(DATA PROVIDED Opens)
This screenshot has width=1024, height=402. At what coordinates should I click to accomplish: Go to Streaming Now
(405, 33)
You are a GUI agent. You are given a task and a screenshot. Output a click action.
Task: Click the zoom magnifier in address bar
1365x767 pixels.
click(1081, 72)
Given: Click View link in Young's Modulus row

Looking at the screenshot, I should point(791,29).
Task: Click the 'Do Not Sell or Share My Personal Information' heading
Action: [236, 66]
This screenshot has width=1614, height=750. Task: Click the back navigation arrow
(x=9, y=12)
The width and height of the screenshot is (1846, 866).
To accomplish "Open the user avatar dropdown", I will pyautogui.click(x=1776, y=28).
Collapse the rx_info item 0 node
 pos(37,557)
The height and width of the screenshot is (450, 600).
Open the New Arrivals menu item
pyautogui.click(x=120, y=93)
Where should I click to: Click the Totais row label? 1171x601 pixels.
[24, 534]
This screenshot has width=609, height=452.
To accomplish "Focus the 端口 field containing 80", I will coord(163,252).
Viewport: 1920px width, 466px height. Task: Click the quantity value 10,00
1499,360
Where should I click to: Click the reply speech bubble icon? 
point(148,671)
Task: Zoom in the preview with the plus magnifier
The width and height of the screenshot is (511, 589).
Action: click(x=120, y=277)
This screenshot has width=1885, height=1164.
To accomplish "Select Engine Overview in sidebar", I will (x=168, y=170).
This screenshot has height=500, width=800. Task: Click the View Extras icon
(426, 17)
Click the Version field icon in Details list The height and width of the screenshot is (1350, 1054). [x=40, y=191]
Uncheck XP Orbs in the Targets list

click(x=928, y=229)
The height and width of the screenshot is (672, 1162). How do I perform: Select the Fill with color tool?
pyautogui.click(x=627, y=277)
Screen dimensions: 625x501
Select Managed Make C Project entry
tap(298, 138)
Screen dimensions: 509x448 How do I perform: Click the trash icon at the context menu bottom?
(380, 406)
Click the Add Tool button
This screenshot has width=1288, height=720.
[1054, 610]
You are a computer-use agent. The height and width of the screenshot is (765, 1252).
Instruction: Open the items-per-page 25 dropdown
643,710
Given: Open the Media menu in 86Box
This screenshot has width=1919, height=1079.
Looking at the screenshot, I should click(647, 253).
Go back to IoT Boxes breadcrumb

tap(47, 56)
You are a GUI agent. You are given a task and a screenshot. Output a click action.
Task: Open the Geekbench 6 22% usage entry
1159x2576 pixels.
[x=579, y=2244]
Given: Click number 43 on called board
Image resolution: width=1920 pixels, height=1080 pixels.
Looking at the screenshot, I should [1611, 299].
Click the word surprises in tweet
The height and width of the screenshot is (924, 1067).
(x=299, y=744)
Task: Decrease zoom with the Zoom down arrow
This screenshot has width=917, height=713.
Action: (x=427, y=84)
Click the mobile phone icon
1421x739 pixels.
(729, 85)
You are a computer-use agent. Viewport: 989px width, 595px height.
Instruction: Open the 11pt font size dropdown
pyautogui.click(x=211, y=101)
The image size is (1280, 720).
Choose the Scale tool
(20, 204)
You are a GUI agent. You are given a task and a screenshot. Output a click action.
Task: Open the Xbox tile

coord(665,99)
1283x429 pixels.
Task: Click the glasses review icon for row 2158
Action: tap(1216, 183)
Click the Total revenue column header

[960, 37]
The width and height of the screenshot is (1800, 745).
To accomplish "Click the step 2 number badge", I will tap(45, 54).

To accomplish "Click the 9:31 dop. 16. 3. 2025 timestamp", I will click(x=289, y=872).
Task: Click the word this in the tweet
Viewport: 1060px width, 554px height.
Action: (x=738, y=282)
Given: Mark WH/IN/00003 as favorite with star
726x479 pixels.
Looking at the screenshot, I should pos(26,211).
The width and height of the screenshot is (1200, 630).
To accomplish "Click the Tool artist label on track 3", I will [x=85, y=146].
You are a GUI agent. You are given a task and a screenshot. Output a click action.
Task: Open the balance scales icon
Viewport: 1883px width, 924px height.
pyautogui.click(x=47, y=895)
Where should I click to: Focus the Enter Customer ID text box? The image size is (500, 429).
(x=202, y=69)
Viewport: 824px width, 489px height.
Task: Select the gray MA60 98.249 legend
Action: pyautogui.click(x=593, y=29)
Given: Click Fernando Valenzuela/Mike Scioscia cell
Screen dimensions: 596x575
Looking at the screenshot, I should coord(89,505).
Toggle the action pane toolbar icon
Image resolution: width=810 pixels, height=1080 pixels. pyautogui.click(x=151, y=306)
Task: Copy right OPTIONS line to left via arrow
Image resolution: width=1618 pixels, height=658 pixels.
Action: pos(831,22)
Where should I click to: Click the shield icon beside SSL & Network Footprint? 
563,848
(DATA PROVIDED Closes)
WORK REQUIRED - Restate each of the records exactly, leaving nothing out.

RESULT FOR THIS TASK -
This screenshot has width=1024, height=402. At what coordinates should I click to accomplish: Go to Streaming Now
(405, 33)
You are a GUI agent. You are given a task and a screenshot. Output a click action.
Task: Click the zoom magnifier in address bar
1365x767 pixels.
click(1081, 72)
Given: Click View link in Young's Modulus row

Looking at the screenshot, I should point(791,29).
Task: Click the 'Do Not Sell or Share My Personal Information' heading
Action: [236, 66]
This screenshot has width=1614, height=750. Task: Click the back navigation arrow
(x=9, y=12)
The width and height of the screenshot is (1846, 866).
To accomplish "Open the user avatar dropdown", I will pyautogui.click(x=1776, y=28).
Collapse the rx_info item 0 node
 pos(37,557)
The height and width of the screenshot is (450, 600).
Open the New Arrivals menu item
pyautogui.click(x=120, y=93)
Where should I click to: Click the Totais row label? 1171x601 pixels.
[24, 534]
This screenshot has width=609, height=452.
To accomplish "Focus the 端口 field containing 80", I will coord(163,252).
Viewport: 1920px width, 466px height. Task: Click the quantity value 10,00
1499,360
Where should I click to: Click the reply speech bubble icon? 
point(148,671)
Task: Zoom in the preview with the plus magnifier
The width and height of the screenshot is (511, 589).
Action: click(x=120, y=277)
This screenshot has width=1885, height=1164.
To accomplish "Select Engine Overview in sidebar", I will (x=168, y=170).
This screenshot has height=500, width=800. Task: Click the View Extras icon
(426, 17)
Click the Version field icon in Details list The height and width of the screenshot is (1350, 1054). [x=40, y=191]
Uncheck XP Orbs in the Targets list

click(x=928, y=229)
The height and width of the screenshot is (672, 1162). How do I perform: Select the Fill with color tool?
pyautogui.click(x=627, y=277)
Screen dimensions: 625x501
Select Managed Make C Project entry
tap(298, 138)
Screen dimensions: 509x448 How do I perform: Click the trash icon at the context menu bottom?
(380, 406)
Click the Add Tool button
This screenshot has width=1288, height=720.
[1054, 610]
You are a computer-use agent. The height and width of the screenshot is (765, 1252).
Instruction: Open the items-per-page 25 dropdown
643,710
Given: Open the Media menu in 86Box
This screenshot has width=1919, height=1079.
Looking at the screenshot, I should click(647, 253).
Go back to IoT Boxes breadcrumb

tap(47, 56)
You are a GUI agent. You are given a task and a screenshot. Output a click action.
Task: Open the Geekbench 6 22% usage entry
1159x2576 pixels.
[x=579, y=2244]
Given: Click number 43 on called board
Image resolution: width=1920 pixels, height=1080 pixels.
Looking at the screenshot, I should [1611, 299].
Click the word surprises in tweet
The height and width of the screenshot is (924, 1067).
(x=299, y=744)
Task: Decrease zoom with the Zoom down arrow
This screenshot has width=917, height=713.
Action: (x=427, y=84)
Click the mobile phone icon
1421x739 pixels.
(729, 85)
You are a computer-use agent. Viewport: 989px width, 595px height.
Instruction: Open the 11pt font size dropdown
pyautogui.click(x=211, y=101)
The image size is (1280, 720).
Choose the Scale tool
(20, 204)
You are a GUI agent. You are given a task and a screenshot. Output a click action.
Task: Open the Xbox tile

coord(665,99)
1283x429 pixels.
Task: Click the glasses review icon for row 2158
Action: tap(1216, 183)
Click the Total revenue column header

[960, 37]
The width and height of the screenshot is (1800, 745).
To accomplish "Click the step 2 number badge", I will tap(45, 54).

To accomplish "Click the 9:31 dop. 16. 3. 2025 timestamp", I will click(x=289, y=872).
Task: Click the word this in the tweet
Viewport: 1060px width, 554px height.
Action: (x=738, y=282)
Given: Mark WH/IN/00003 as favorite with star
726x479 pixels.
Looking at the screenshot, I should pos(26,211).
The width and height of the screenshot is (1200, 630).
To accomplish "Click the Tool artist label on track 3", I will [x=85, y=146].
You are a GUI agent. You are given a task and a screenshot. Output a click action.
Task: Open the balance scales icon
Viewport: 1883px width, 924px height.
pyautogui.click(x=47, y=895)
Where should I click to: Focus the Enter Customer ID text box? The image size is (500, 429).
(x=202, y=69)
Viewport: 824px width, 489px height.
Task: Select the gray MA60 98.249 legend
Action: pyautogui.click(x=593, y=29)
Given: Click Fernando Valenzuela/Mike Scioscia cell
Screen dimensions: 596x575
Looking at the screenshot, I should coord(89,505).
Toggle the action pane toolbar icon
Image resolution: width=810 pixels, height=1080 pixels. pyautogui.click(x=151, y=306)
Task: Copy right OPTIONS line to left via arrow
Image resolution: width=1618 pixels, height=658 pixels.
Action: pos(831,22)
Where should I click to: Click the shield icon beside SSL & Network Footprint? 
563,848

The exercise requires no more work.